##### Excerpt to read #####

I was in my RESHAPE group’s last meeting for 2019, reflecting on art and citizenship, and I wrote down these words, which kept coming up in our discussions. The word “TRUST”, though, was one that I was carrying with me from other meetings and discussions in the last months. It had sprang on so many occasions, that it finally caught my full attention.

On December 13, the last day of our RESHAPE meeting, we woke up to the news of the British election. One of the first articles I read on that day was entitled “Why people vote for politicians they know are liars”, the pressing question on many people’s mind that morning.

“Are people insensitive to falsehoods? Do they not know whether things are true or false? Do people no longer care about truth?”, questioned the author Stephan Lewandowsky, professor of cognitive psychology. He went on to explain the distinction between our conventional understanding of honesty and the notion of “authenticity”: “The main element of honesty is factual accuracy, whereas the main element of authenticity is an alignment between the public and private persona of a politician.”

#####

• Actions to take:
#1 Answer these questions from the reflection on trust:
(a) What was the date of the last day of the RESHAPE meeting?
(b) What was the title of one of the first articles read on that day?
(c) According to Stephan Lewandowsky, what is the main element of authenticity?
#2 Reproduce the reflection on trust word for word, starting at "On December 13, the" and ending at "mind that morning.".

##### Items #####

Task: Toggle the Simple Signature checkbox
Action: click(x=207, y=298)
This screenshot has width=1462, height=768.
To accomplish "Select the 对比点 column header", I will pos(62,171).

#####
##### Items #####

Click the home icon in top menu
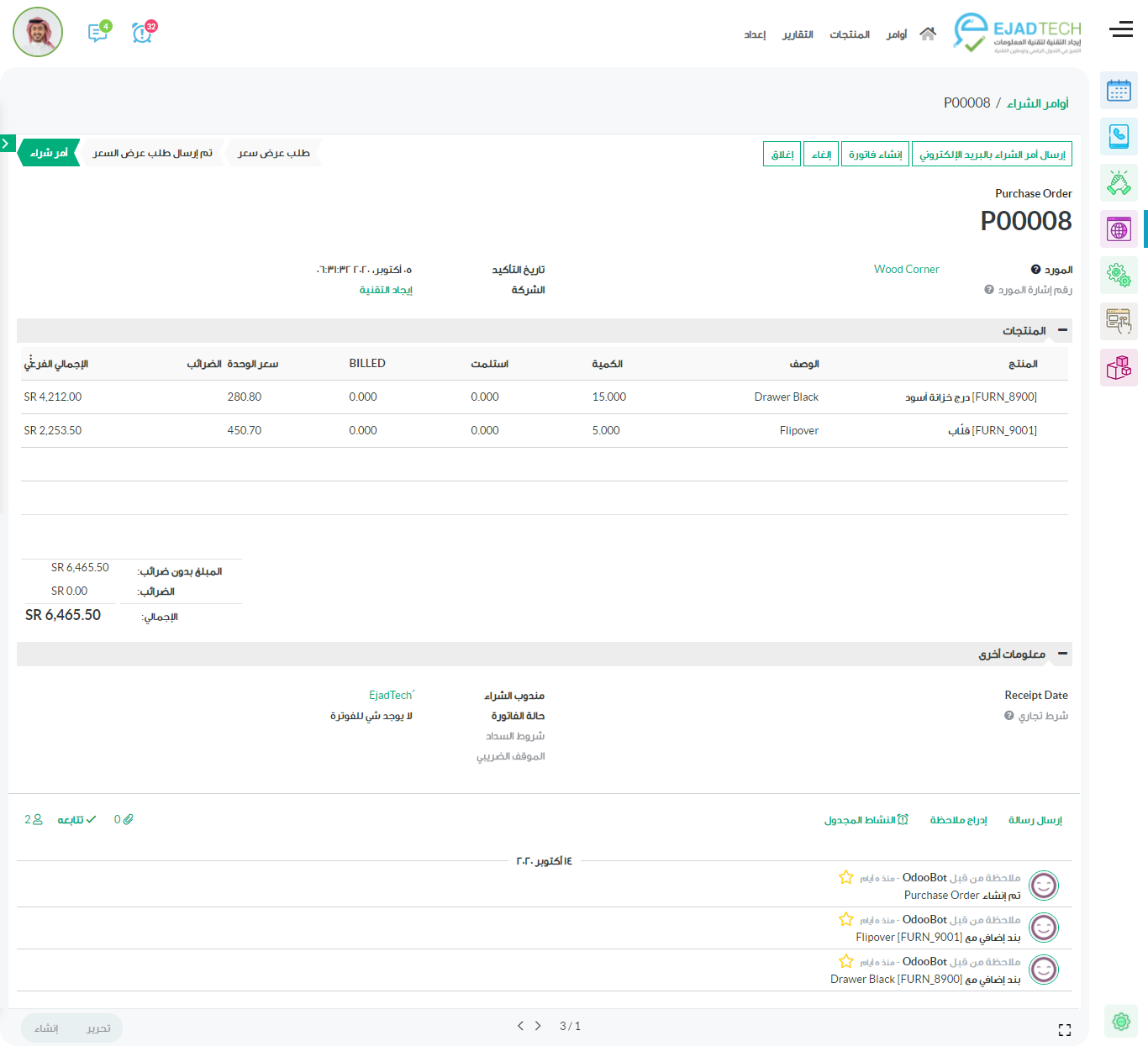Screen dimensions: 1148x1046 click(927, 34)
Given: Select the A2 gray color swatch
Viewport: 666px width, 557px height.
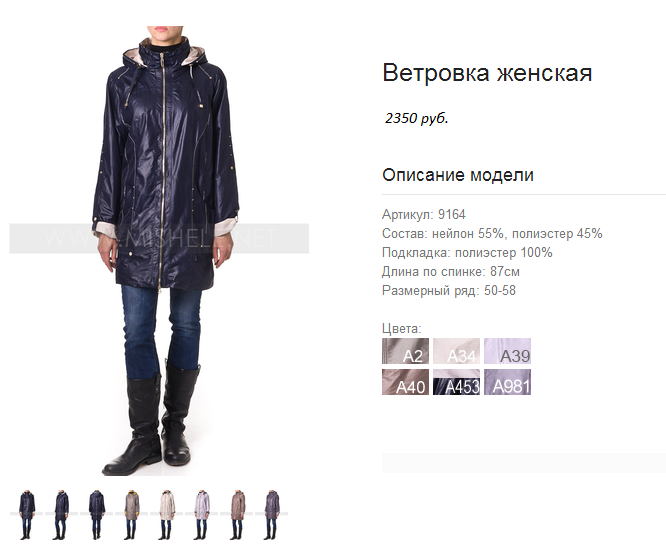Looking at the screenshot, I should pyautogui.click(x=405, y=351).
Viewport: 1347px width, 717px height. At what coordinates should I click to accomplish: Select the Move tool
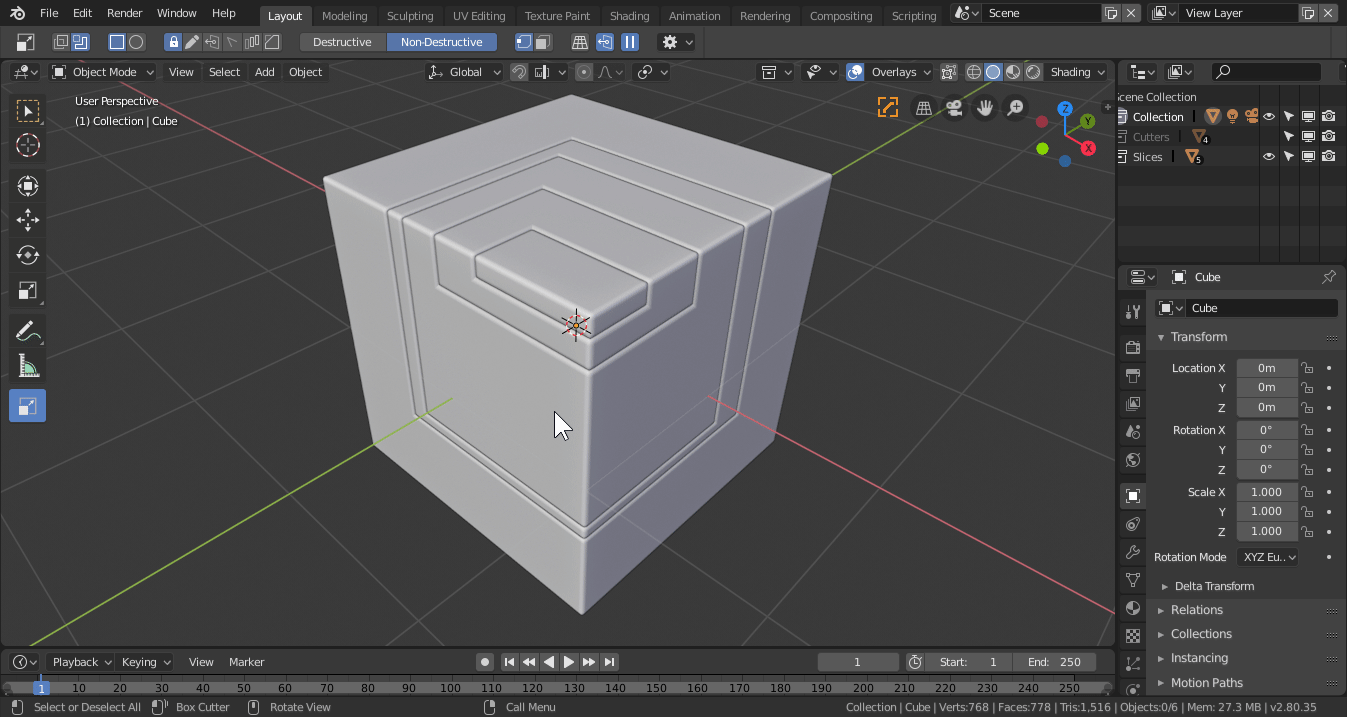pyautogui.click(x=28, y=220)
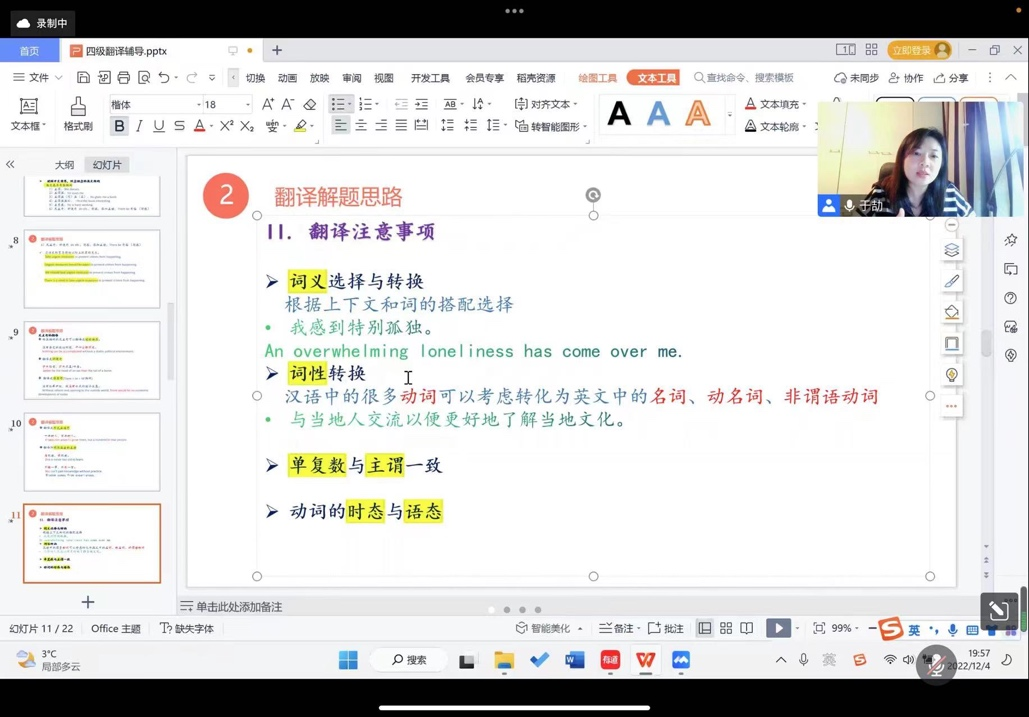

#####

• Solutions by task:
#1
(a) December 13
(b) "Why people vote for politicians they know are liars"
(c) An alignment between the public and private persona of a politician

#2
On December 13, the last day of our RESHAPE meeting, we woke up to the news of the British election. One of the first articles I read on that day was entitled “Why people vote for politicians they know are liars”, the pressing question on many people’s mind that morning.